By their / oppress’d / and fear / surpri / sed eyes


Some modern editors follow this practice (in my opinion, all of them should).

2) The addition of a short “i” before a schwa

This can occur in the last syllable of a word, where the vowel sound is a schwa, and is represented by more than one letter, e.g. “action” can be stretched out to “ak-shi-un”:


By the stern brow / and was / pish ac / ti-on


The bea / chy gir / dle of / the o / ce-an


And in this example, he uses both the long and short form of the same word:


If on / ly to go warm / were gor / ge-ous,
Why, na / ture needs / not what / thou, gor / geous, wear’st


John Donne wrote this clever line in avaledictionforbiddingmourning:

A breach, / but an / expan / si-on,

A break after the word “breach”, and an expansion of the word “expansion”!

3) Certain vowel sounds followed by an “r” can carry an extra schwa

For instance, in this line, the first “fire” is long, the second short:


As fi / re drives / out fire, / so pi / ty pity


Here’s an example of an elongation of “weird”, from a witches chant in Macbeth:


The we / ird sis / ters, hand / in hand,


The words flour and flower can, similarly, be counted as either one or two syllables – and it’s interesting to note that we tend to think of flour as monosyllabic and flower as disyllabic, simply because of the spelling. They actually sound exactly the same! In the original printed texts, when flower is meant to be counted as one syllablethis is often indicated by a variant spelling: flowre.

One could apply the same principle to words carrying a vowel sound followed by an ‘l’. So, for instance, it would be possible to read these short sentences as iambic trimeters: “Let’s sail down the river“, “I feel very hot“. In the following scansions, e will represent a schwa:

Let’s saiel down / the river

I feeel ve / ry hot

However, off hand, the only example I can think of from Shakespeare is one you might not expect: twice the word melancholy needs to be stretched out to fit the meter, requiring a schwa before the final ‘l’ (the “o” is a diphthong, similar to the ‘oa’ in ‘coal’):


But moo / dy and dull me / lanchoely


Yon knight / doth sit / too mel / anchoely


The first example is from The Comedy of Errors, the second from Pericles. This pronunciation does have an elegant sound, and the drawn out effect seems suited to the meaning of the word.
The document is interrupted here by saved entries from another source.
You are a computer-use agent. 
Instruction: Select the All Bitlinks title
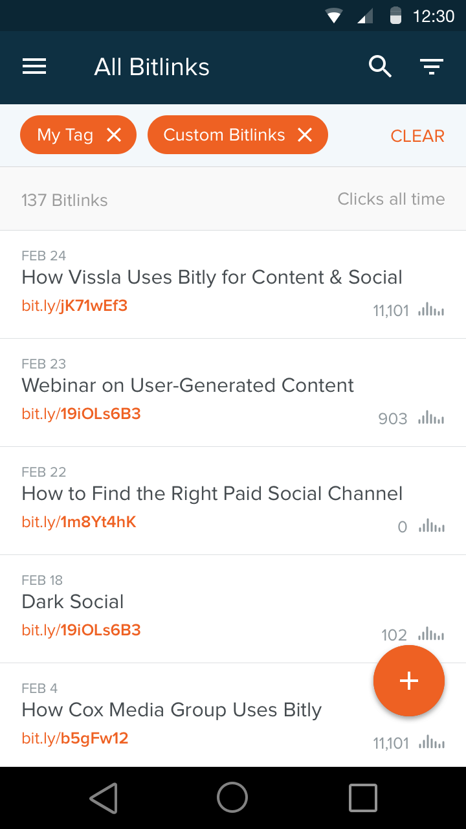151,67
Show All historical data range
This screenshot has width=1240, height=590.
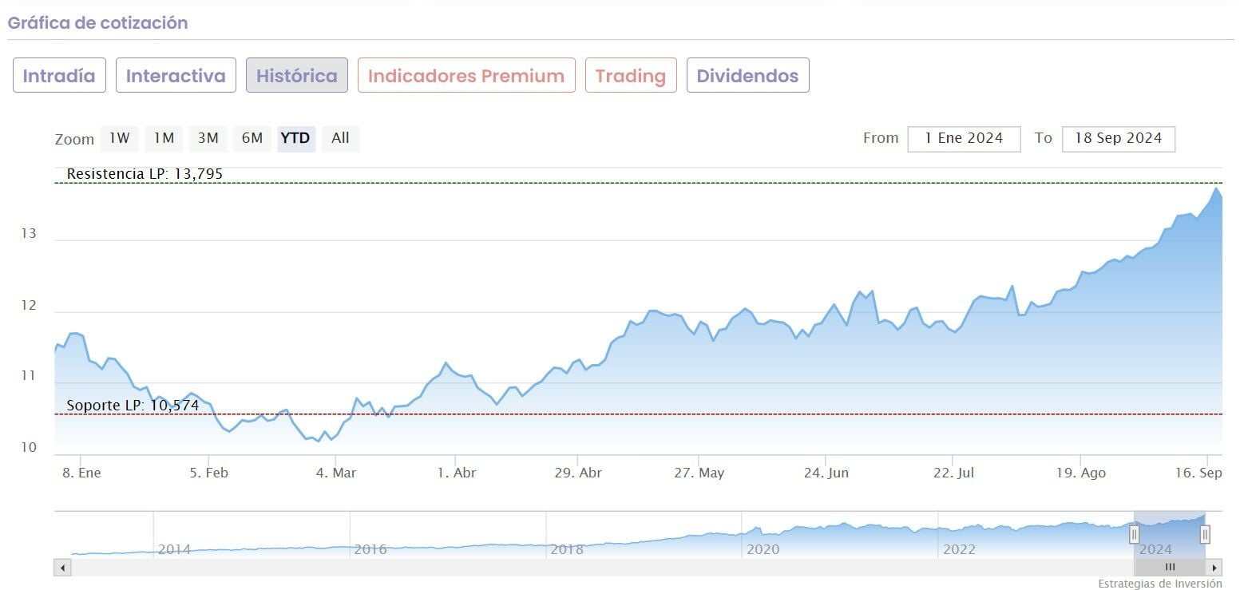point(340,138)

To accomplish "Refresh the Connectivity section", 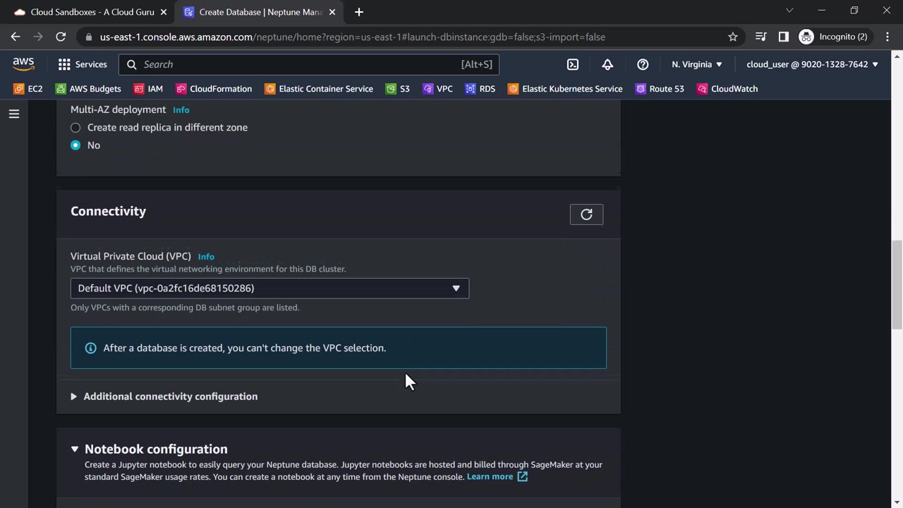I will pos(586,214).
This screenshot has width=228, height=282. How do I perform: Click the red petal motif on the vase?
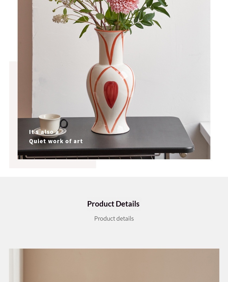(111, 94)
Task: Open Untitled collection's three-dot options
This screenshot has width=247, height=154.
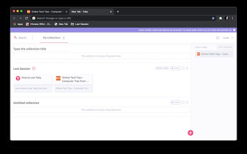Action: (187, 102)
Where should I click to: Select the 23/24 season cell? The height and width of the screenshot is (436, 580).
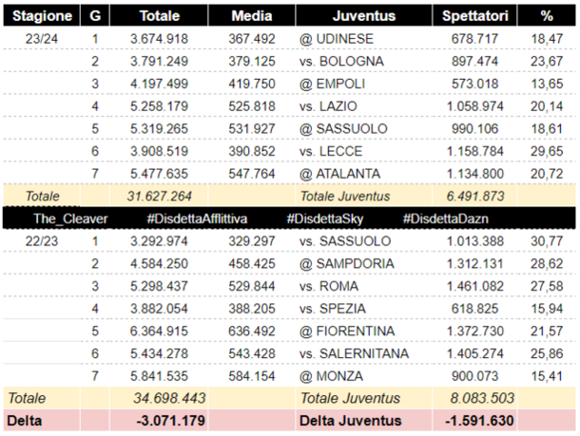(x=42, y=38)
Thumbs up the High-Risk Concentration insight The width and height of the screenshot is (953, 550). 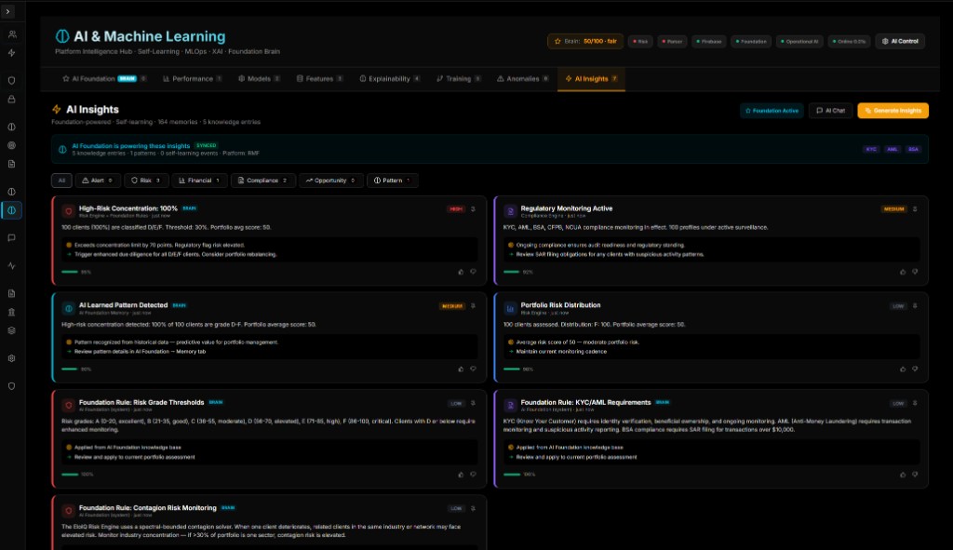[x=460, y=272]
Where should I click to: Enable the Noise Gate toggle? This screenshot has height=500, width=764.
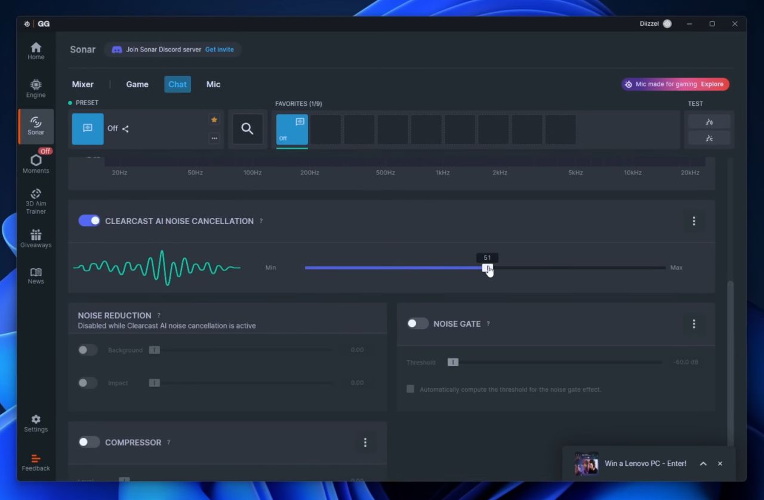pos(417,324)

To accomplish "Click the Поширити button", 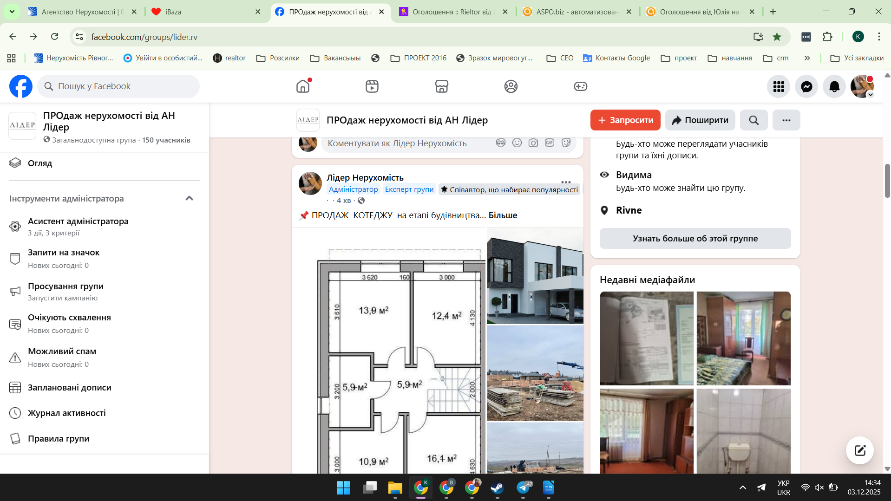I will [x=700, y=120].

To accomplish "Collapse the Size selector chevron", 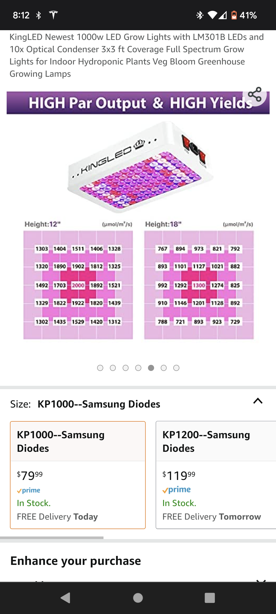I will coord(258,401).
The fancy pronunciation may also reflect the haughtiness or refinement of the characters (the Abbess, in the first example, giving Adriana a dressing down; King Simonides, in the second example).

It may be because Shakespeare’s original pronunciation was in a rotic accent (meaning it had a heavy emphasis on R’s) that, by contrast, we can find plenty of examples where words with a vowel followed by an ‘r’ are elongated.

While I’m on the subject of unusual expansions, here’s another one: on at least a couple of occasions, the meter requires statue to be stretched out to sta-ti-oo (the diphthong created by the letters –ue is separated into it’s two component vowels):


Erect / his sta / ti-oo / and wor / ship it,


But like dumb sta / ti-oos, / or brea / thing stones,


It has been proposed that another line, this one from Anthony’s speech to the plebeians in Julius Caesar, requires this same pronuciation:


Ev(e)n at the base / of Pom / pey’s sta / ti-oo


This is the correct delivery if you contract the initial word, “Even“, to “Ev’n“. If you choose not to contract the opening word, then it’s a headless line (see Part 3 if you don’t know what a “headless” line is):


E / ven at / the base / of Pom / pey’s statue


Take your pick!

3) schwa can be inserted between a consonant and an “l” or “r”

Again, I shall use e to represent a schwa:


Is Cade / the son / of Henery / the Fifth,


O me! / you ju / ggeler, / you can / kerblossom


The same can apply to words that contain “dr” or “tr”:


That croaks / the fa / tal en / terance / of Duncan




Differences in stress placement

There is one final thing I should mention: some words were, or could be, pronounced with a different stress placement than the one we’re familiar with today. Take this line from Sonnet 4, for example:


What ac / cepta / ble au / dit canst / thou leave?


I also mention “recession of accent” in Part 2

A book that lists pronunciations is All the Words On Stage by Scheeder and Younts. I believe there’s also a Shakespeare Pronunciation app you can download.